[Screenshot grounding data]
%%
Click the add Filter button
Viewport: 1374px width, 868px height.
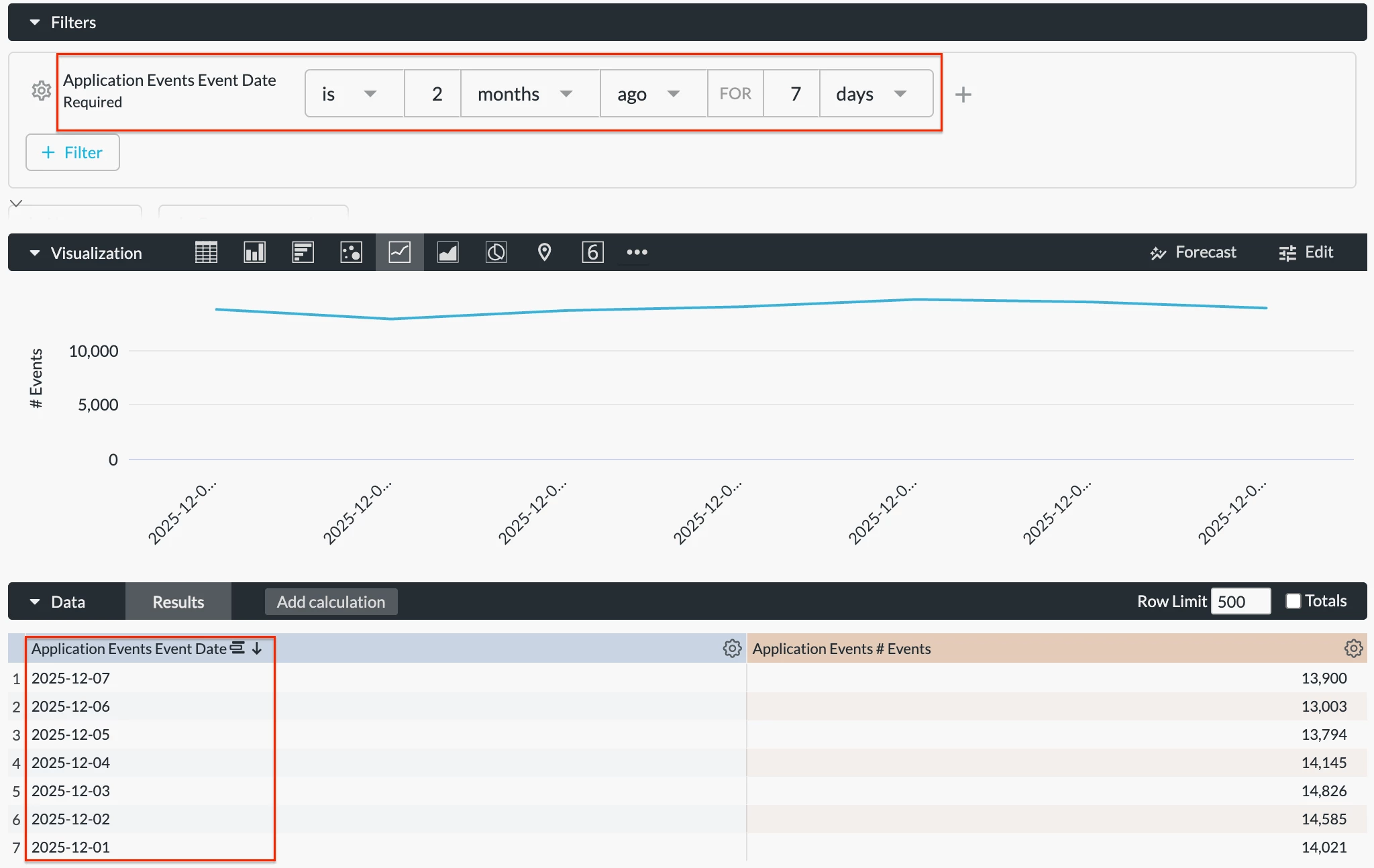pyautogui.click(x=72, y=152)
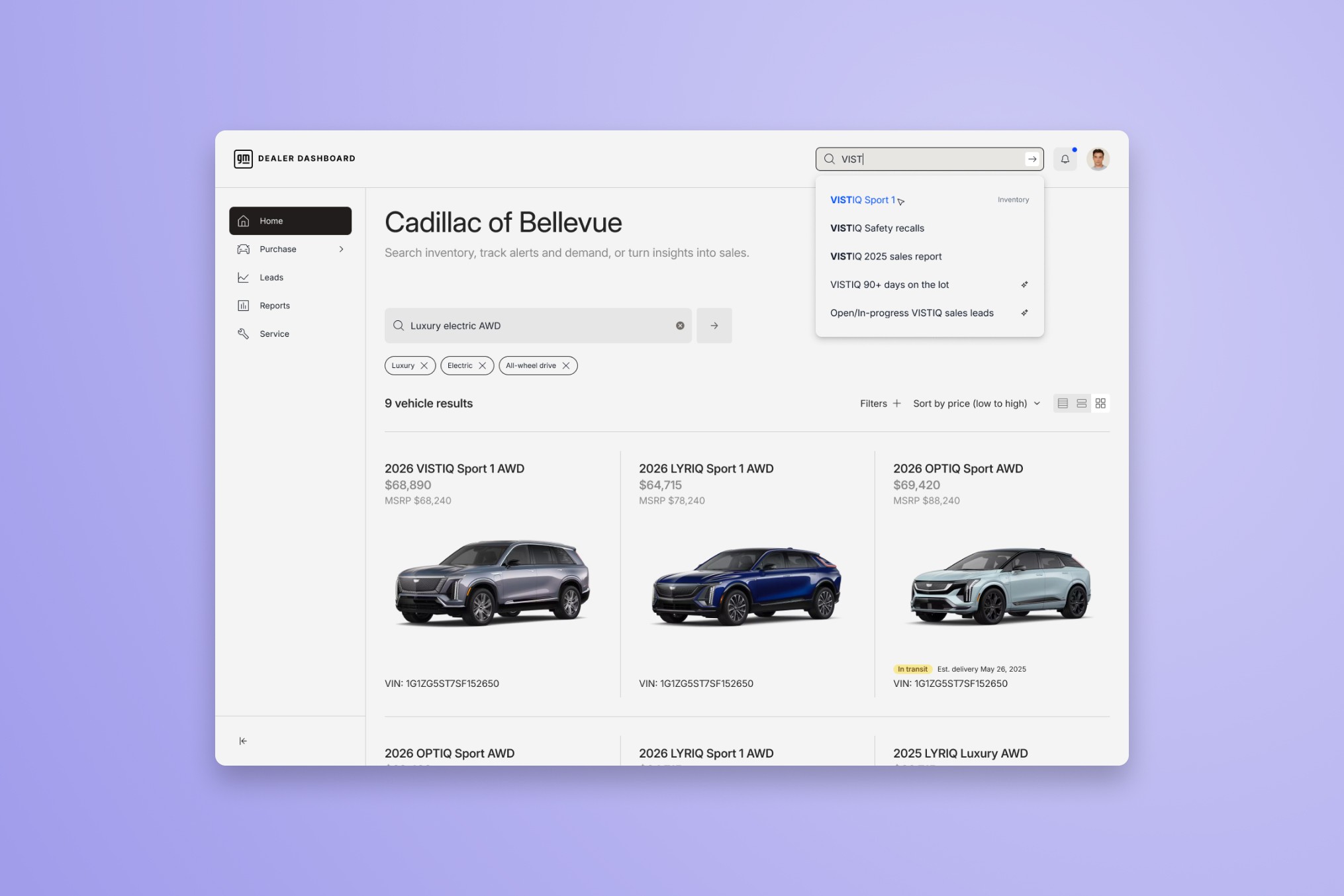This screenshot has width=1344, height=896.
Task: Remove the Luxury filter chip
Action: click(424, 365)
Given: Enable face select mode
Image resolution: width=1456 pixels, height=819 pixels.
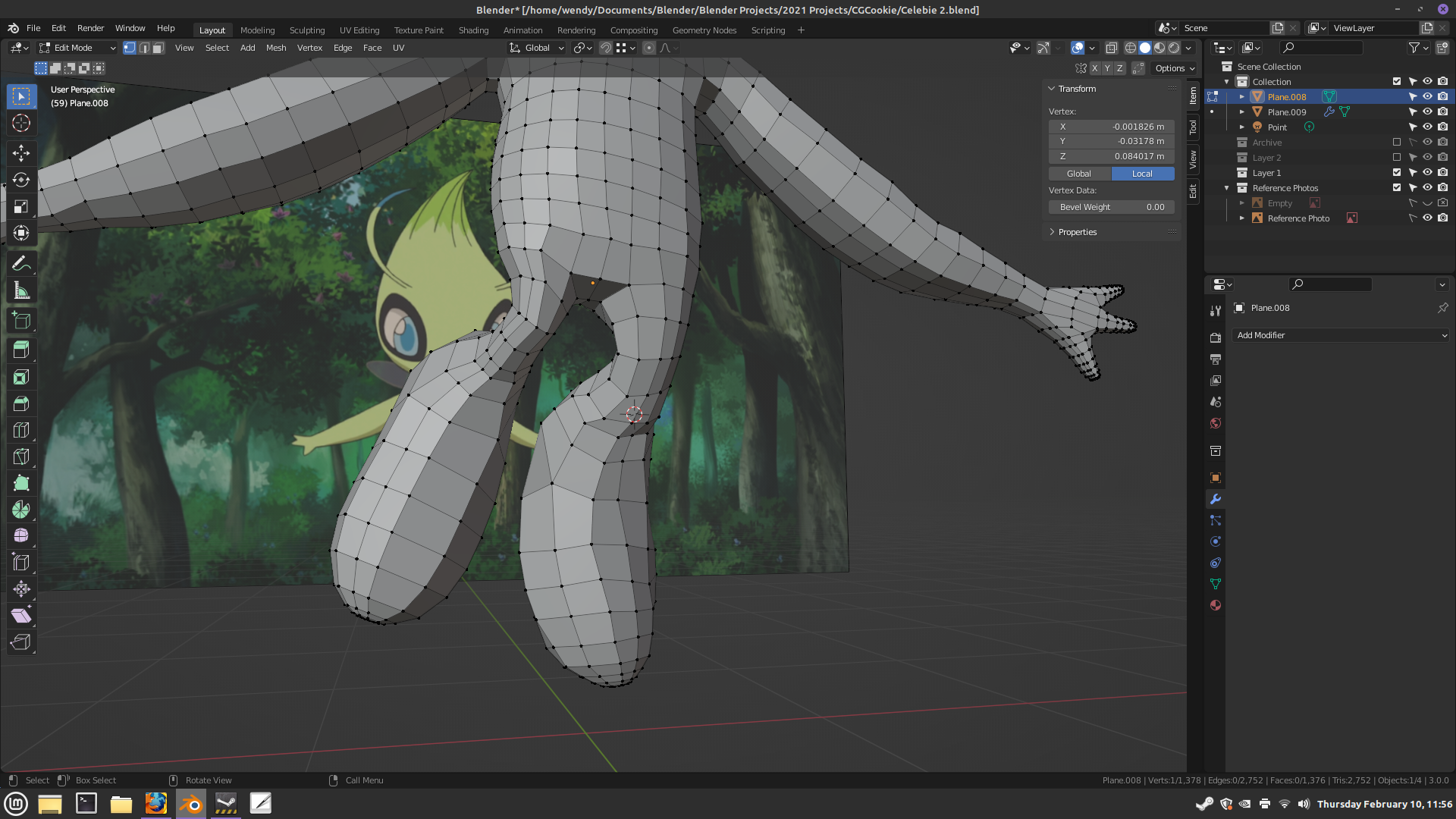Looking at the screenshot, I should click(158, 48).
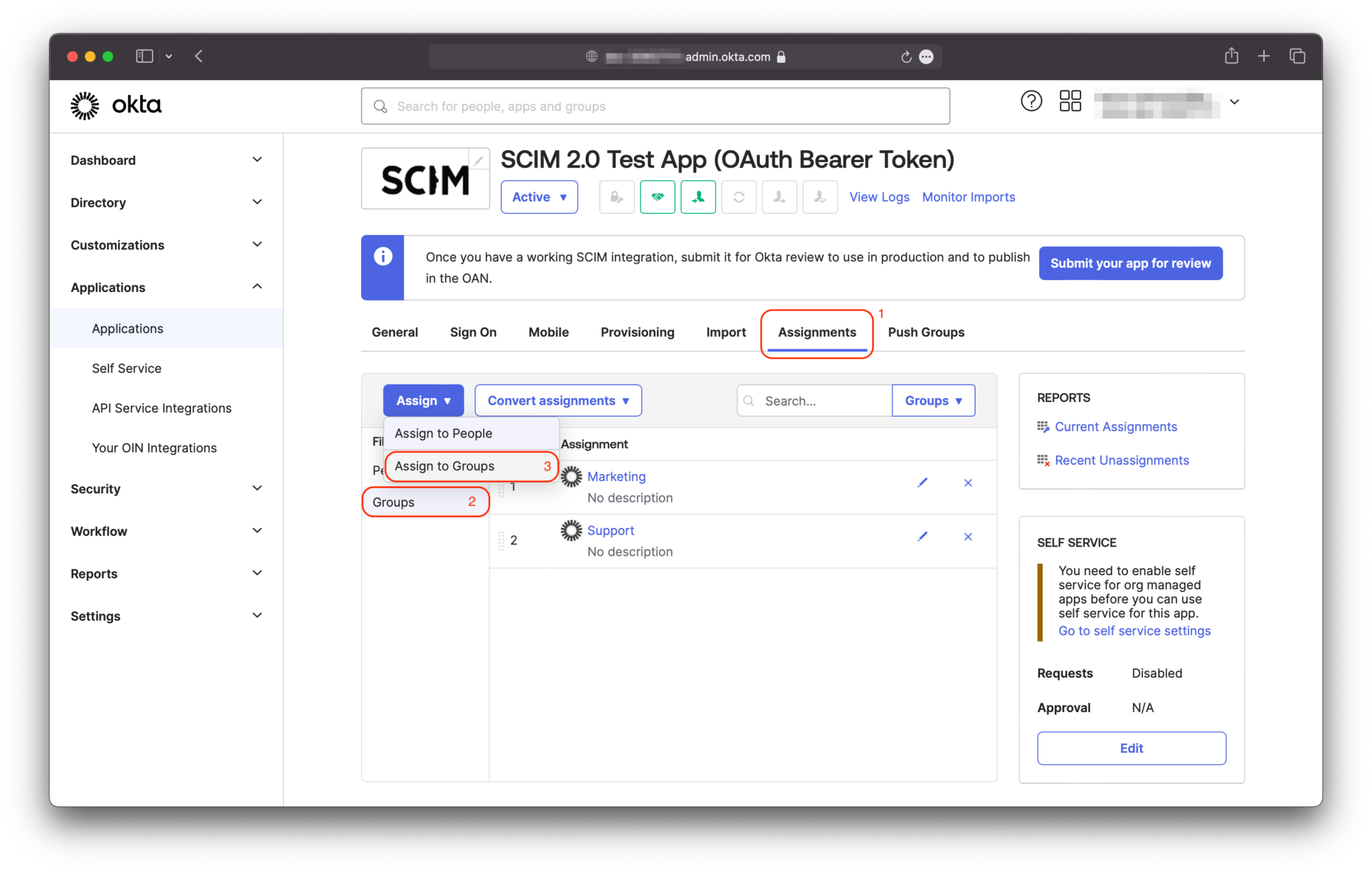Click the sync refresh status icon below app title
Screen dimensions: 1372x872
click(x=738, y=197)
%%
• [INSTRUCTIONS FOR THE TASK] All entries above should be returned exactly, apart from their pictures.

• [EXERCISE SOLUTION]
Click the add Filter button
Viewport: 1374px width, 868px height.
pyautogui.click(x=72, y=152)
This screenshot has width=1344, height=896.
Task: Remove the Luxury filter chip
Action: click(424, 365)
Given: Enable face select mode
Image resolution: width=1456 pixels, height=819 pixels.
Looking at the screenshot, I should click(158, 48).
Click the sync refresh status icon below app title
Screen dimensions: 1372x872
click(x=738, y=197)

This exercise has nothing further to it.